### ASSIGNMENT
Give every line from the entries that contains "computer".

[Stored items]
##########
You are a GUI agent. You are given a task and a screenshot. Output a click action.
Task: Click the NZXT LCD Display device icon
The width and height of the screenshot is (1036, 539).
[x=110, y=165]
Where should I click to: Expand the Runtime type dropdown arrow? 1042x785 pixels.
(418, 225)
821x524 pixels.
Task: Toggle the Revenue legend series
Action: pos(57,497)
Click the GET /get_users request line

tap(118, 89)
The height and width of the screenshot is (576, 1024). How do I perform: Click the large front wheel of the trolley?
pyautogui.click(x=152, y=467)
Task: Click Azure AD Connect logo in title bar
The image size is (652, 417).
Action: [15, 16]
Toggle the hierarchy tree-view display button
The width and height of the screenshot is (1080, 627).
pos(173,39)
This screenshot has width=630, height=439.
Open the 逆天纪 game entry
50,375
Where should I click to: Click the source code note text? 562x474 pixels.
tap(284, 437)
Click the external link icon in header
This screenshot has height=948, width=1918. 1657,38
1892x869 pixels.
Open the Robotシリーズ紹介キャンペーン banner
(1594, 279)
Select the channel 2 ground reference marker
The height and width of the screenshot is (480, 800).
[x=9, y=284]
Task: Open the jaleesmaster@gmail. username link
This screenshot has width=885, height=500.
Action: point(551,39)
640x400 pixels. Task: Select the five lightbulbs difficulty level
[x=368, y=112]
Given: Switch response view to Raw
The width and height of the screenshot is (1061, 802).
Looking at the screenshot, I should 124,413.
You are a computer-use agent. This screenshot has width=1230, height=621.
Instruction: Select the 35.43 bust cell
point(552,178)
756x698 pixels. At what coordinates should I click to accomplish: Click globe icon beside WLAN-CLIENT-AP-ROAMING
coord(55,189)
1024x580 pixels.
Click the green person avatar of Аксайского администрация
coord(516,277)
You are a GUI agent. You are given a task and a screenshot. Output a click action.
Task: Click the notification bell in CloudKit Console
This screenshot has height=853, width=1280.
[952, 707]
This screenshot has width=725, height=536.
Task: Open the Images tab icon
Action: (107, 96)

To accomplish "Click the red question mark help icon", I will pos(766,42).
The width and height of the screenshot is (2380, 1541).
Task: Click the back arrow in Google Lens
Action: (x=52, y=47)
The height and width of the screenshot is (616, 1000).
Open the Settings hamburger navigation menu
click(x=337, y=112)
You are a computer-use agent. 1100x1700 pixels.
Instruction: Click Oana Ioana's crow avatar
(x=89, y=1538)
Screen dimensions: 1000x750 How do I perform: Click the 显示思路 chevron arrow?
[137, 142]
##########
### SOLUTION TO THIS TASK
You are a computer-use agent. This screenshot has width=1230, height=621.
You are a computer-use agent. 1100x1700 pixels.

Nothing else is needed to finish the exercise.